Вишневецкий понял: в Москве к его вчерашнему слуге относятся весьма серьезно. Он тотчас отправил письмо в Краков Великому канцлеру Замойскому, где подробно изложил (со слов «Дмитрия») обстоятельства чудесного спасения царевича от злодеев в Угличе. Оказывается, лекарь царевича проведал, что мальчика хотят убить, и подменил его другим ребенком, который и пал жертвой злодеев. Дмитрия же увезли из Углича, долго прятали, а теперь он явился в Литву, чтобы собрать людей и отвоевать свое царство.
В Кракове ко всем этим фантастическим слухам отнеслись с холодным изумлением. Никто не захотел всерьез разбираться с каким-то лжецом, рассердившим могущественного русского царя, с которым у Речи Посполитой был заключен крепкий мир.
Вишневецкий начал думать, как избавиться от опасностей пребывания у него новоявленного «Дмитрия», но все-таки не выпустить его пока из сферы своего влияния. Для начала он отвез его в Заложице — имение своего двоюродного брата Константина, который был женат на Урсуле, старшей дочери сандомирского воеводы Юрия Мнишека.
В Заложице «Дмитрий» увидел Мнишека и его младшую дочь Марину.
Роковое знакомство состоялось.
Марина слыла красавицей, однако ее лицо на гравюрах— острый нос, тонкий волевой рот — отнюдь не поражает красотой. Но изображения не могли передать повелительную гордую грацию, обольстительное изящество польской аристократки — все то манящее, женское, заставлявшее не видеть эти опасные мужские черты.

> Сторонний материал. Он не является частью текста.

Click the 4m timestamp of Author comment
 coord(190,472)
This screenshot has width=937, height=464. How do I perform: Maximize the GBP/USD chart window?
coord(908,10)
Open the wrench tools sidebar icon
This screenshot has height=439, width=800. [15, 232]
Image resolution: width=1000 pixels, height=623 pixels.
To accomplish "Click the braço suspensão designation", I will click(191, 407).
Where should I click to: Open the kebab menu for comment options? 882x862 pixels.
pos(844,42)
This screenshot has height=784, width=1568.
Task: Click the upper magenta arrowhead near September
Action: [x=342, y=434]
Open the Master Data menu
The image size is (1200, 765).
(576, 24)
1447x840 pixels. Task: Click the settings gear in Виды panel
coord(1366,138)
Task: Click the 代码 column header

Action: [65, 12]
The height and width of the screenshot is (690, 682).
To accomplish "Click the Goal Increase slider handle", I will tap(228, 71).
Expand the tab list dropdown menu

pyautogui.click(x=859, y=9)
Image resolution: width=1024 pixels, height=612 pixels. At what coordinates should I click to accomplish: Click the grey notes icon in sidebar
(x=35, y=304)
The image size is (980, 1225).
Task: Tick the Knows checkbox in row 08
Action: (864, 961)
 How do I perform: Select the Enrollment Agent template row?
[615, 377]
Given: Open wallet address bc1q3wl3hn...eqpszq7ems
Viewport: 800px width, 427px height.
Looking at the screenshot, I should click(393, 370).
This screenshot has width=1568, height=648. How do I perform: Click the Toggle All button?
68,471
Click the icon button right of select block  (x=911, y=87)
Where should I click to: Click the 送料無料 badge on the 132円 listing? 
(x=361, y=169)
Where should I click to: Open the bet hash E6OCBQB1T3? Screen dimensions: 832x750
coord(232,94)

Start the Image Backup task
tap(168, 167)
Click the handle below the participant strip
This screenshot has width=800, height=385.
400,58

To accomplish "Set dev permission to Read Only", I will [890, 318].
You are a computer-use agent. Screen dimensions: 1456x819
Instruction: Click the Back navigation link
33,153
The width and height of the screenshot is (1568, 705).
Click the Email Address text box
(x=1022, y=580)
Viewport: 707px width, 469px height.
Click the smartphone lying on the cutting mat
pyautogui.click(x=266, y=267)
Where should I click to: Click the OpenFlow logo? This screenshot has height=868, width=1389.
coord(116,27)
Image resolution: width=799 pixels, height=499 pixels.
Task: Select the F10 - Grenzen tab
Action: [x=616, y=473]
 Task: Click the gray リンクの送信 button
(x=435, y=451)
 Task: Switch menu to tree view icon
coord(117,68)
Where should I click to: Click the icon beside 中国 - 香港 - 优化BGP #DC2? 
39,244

И когда ее миндалевидные глаза взглянули на него, все решилось — и будущая смерть сотен тысяч, и катастрофа великой державы, и огонь казацких набегов, и призрак кровавого венца…
Ее отцу Юрию Мнишеку было за пятьдесят. У него была не лучшая репутация: хранитель Самборского королевского замка и сандомирский воевода «прославился» тем, что привел к королю Сигизмунду Второму, горько переживавшему смерть жены, девицу из монастыря бернардинок. Похожая на покойницу королеву, юная красотка свела с ума Сигизмунда, и Мнишек теперь неразлучно сопровождал их во всех поездках. Одна из них оказалась роковой для короля — после ночи любви он скончался. На следующий день Мнишек вывез из замка множество набитых сундуков, так что для подобающего погребения Сигизмунда не нашлось даже достойной одежды. Скандал, разгоревшейся после этого на Сейме, и приход к власти Батория удалили Мнишека и его брата из Кракова. Но смерть великого полководца и восшествие на трон нового короля, Сигизмуда Третьего, вернули их ко двору: люди исполнительные и желающие служить были нужны польским королям, окруженным гордыми, независимыми панами…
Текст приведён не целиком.